▸ Exercise requirements:
Each line of the records that holds "will" should be shown in full.

[Dataset excerpts]
* * * * * * * * *
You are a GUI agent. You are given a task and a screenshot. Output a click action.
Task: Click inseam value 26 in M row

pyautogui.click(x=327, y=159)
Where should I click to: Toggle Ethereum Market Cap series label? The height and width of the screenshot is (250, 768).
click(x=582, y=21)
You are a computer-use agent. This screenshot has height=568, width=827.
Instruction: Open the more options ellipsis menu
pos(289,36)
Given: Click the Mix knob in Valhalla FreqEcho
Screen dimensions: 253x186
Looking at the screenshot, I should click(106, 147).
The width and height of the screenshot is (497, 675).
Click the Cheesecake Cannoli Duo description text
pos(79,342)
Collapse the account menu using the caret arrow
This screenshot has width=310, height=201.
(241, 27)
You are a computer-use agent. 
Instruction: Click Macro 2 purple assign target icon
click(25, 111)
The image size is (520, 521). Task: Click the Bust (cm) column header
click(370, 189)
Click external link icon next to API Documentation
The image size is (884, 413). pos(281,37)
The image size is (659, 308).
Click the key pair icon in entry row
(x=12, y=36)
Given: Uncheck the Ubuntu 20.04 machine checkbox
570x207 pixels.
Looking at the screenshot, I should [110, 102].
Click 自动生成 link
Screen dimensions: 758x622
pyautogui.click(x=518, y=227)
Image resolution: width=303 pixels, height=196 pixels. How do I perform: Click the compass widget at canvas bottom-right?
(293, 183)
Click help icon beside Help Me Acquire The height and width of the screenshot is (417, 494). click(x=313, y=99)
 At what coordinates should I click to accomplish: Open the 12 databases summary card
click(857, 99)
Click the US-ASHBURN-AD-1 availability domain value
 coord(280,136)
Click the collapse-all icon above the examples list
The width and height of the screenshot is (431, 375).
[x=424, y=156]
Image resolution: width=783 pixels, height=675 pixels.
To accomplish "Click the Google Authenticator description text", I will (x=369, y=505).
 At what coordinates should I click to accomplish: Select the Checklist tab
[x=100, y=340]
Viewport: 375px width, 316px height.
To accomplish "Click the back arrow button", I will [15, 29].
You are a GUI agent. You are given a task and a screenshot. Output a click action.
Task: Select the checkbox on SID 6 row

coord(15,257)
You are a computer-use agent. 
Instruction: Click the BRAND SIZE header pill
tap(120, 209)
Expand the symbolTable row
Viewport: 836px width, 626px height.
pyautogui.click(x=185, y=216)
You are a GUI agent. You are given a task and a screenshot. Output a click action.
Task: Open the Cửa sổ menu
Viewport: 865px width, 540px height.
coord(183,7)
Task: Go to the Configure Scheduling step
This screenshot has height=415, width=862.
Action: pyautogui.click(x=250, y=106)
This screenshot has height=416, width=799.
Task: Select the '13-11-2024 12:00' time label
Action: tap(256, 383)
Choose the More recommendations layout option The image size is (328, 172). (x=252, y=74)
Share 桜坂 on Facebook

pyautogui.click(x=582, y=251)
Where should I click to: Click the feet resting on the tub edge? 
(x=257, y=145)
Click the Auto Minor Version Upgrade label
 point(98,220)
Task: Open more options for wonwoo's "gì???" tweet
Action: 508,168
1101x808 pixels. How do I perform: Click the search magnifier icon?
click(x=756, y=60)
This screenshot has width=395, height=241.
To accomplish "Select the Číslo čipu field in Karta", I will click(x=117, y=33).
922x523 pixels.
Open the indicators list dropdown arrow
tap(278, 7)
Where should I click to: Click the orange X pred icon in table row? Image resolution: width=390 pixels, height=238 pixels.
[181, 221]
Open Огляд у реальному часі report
* * * * * * * * *
▸ Written answer:
To accomplish "Click the Google Authenticator description text", I will (x=369, y=505).
To accomplish "Click the back arrow button", I will [15, 29].
To accomplish "Select the Číslo čipu field in Karta", I will click(x=117, y=33).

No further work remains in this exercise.